PASSAGE TO READ:
:::::

Looking again at my Preset for some reason rating ticked even though I'm not using it. Presets are one of gthese things I set up way back in LR 2 and haven't much changed them since, apart from an update to the Year. I'd forgotten that you actuyally tick the fileds you want to apply. Rating just ticked in error.

So finally - I understand how it works, I know what I was doing wrong, and I've had loads of help (as always) from the Forum and I've kinda had fun working it out.

Pity it's too early in the day to crack open a beer in celebration !!

Thanks all.


----------



## ST-EOS (Jul 19, 2014)

One thing to be aware of with the 5D111, when you apply star ratings to images in the camera. You apply those ratings only to the images on the card (CF or SD) which you have set to be the playback card. 

For example if you set the CF card to record Raw and the SD to large jpg whichever of the two cards you have set to be the playback card in the "record function/playback" settings it is the images on the playback card that gets the rating applied. IHTH


----------



## Jim Wilde (Jul 19, 2014)

Thanks Peter, we finally figured that out (see my post #16).


----------



## Guy Nonplussed (Dec 16, 2014)

*Thank you for solving the missing ratings mystery.*



PeteGB said:


> Lightbulb moment !

:::::

WHAT TO WORK ON:
a) In the forum thread on star ratings, which card's images get the rating when ratings are applied in the camera?
b) Resume the forum thread on star ratings from its final line.

[Dataset rows]
:::::

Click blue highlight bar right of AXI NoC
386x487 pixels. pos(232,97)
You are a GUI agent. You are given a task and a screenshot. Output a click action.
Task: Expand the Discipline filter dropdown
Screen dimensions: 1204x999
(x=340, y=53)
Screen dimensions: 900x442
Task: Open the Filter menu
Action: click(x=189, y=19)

:::::

EXERCISE ANSWERS:
a) The images on whichever card is set as the playback card.

b)
> At import into LR I apply a metadata preset that adds my copyright and other IPTC items. The preset is taking precedence over the EXIF data from the camera. If I import without applying the preset then the Rating info shows up in LR as expected.



Woo-hoo!  Thank you everyone on this thread for solving the mystery of the missing ratings! I knew it was supposed to work because I've seen it done with my own camera in a workshop.  But at home I was in the exact same situation with a preset setting my copyright.  I really want to import the ratings, so I will kill the preset.

Guy Nonplussed


----------



## Jim Wilde (Dec 16, 2014)

Hi, welcome to the forum.

No need to kill the preset, instead simply edit it to uncheck the fields that you don't want to add/change. Specifically as far as ratings is concerned, you want to uncheck the Basic Info section.....but do the same for other sections as well that don't have any data that you're trying to add.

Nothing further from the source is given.